Why am I here? I just need to know if my feeling and mind will change and if I’ll ever do anything significant. Anyone?

Anonymous
I’m a 15 year old black girl. My mother is Caribbean with a bit of Arawak in her. I’m a light brownish skinned. My mother has beautiful dark skin. I have extremely wide, fat shoulders and a skinny lower body. My mother has always been fit and slender, and my sisters are all beautiful. My nose is wide but my lips are small.
I have such a wide face. I have terrible 4c hair, I already have hip dips. I’m so tired of people telling me I’ll change.

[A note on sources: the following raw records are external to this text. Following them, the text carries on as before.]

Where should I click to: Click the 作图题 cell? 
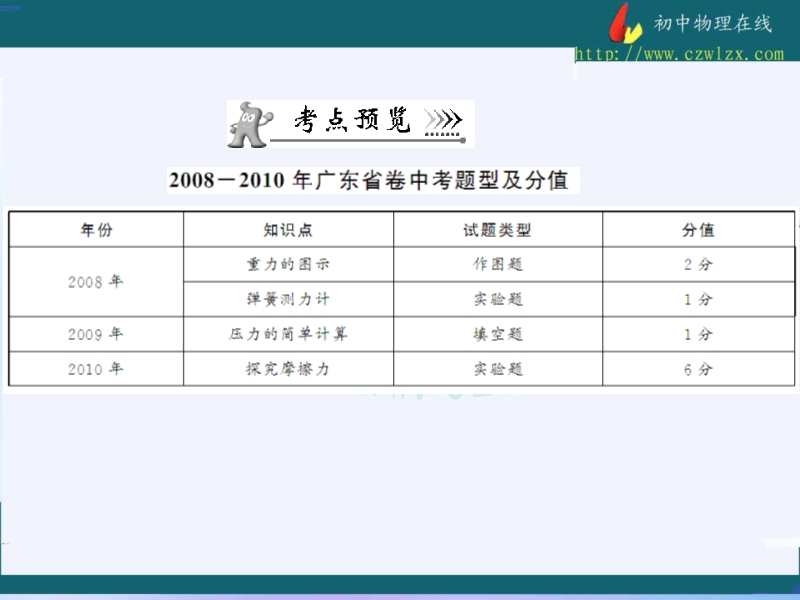pyautogui.click(x=497, y=265)
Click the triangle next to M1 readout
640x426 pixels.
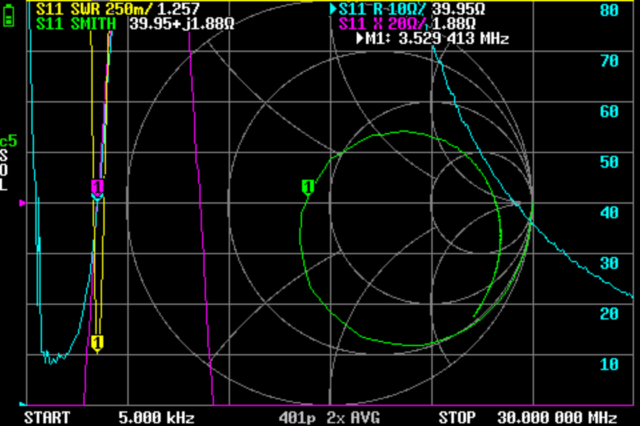click(360, 39)
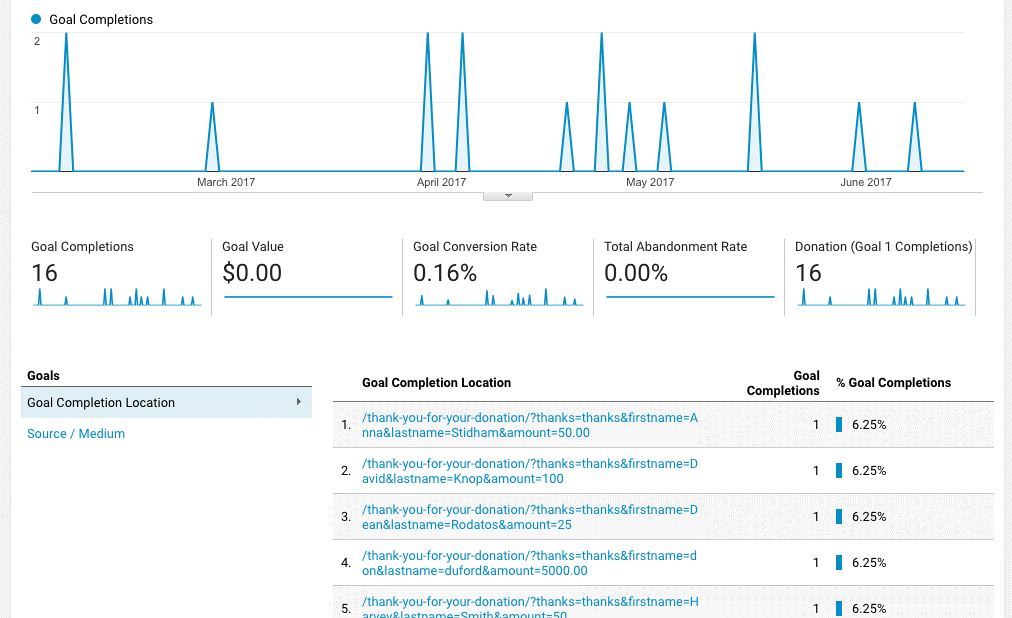Select the Goal Value $0.00 scorecard
This screenshot has width=1012, height=618.
pyautogui.click(x=307, y=272)
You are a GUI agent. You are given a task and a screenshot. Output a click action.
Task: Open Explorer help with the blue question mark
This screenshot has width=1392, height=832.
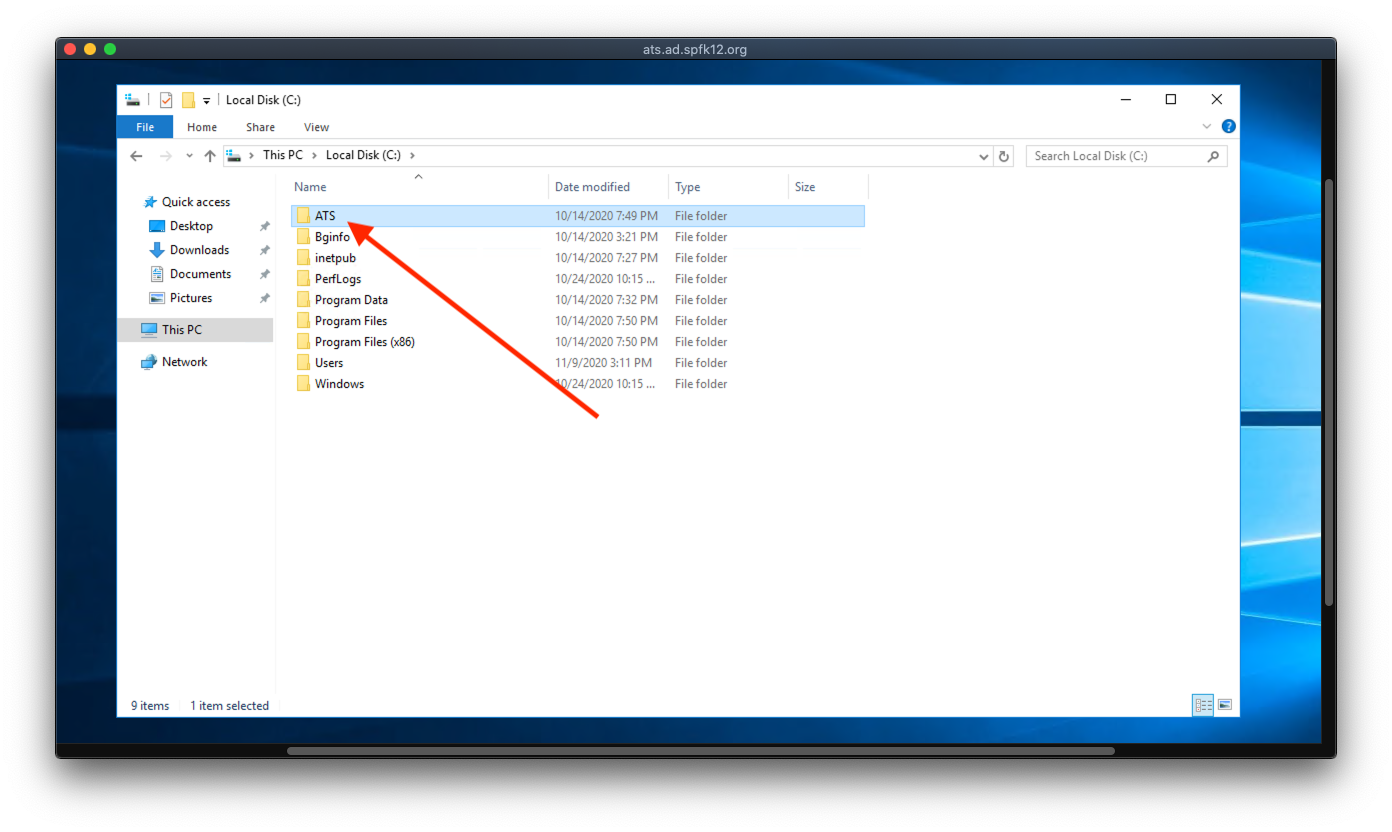pos(1228,127)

Look at every 15 year old girl out there and tell me they aren’t already beautiful. It must be nice to be slim, or at least thick. I have so many blemishes everywhere. I’m so immature I have no identity. All of these boys and girls out here my age are already having sex with each other and stuff, learning, while I’m still stuck.

I don’t know anything about either of my cultures my era as a Gen Z’er. I’m only a teen, it’s supposed to be the best time of my life. But if the rest of my mental and emotional life is going to be worse than this, I’m not sure I want to see that. So, ultimately, my question is, why am I here?
Why am I here? I just need to know if my feeling and mind will change and if I’ll ever do anything significant. Anyone?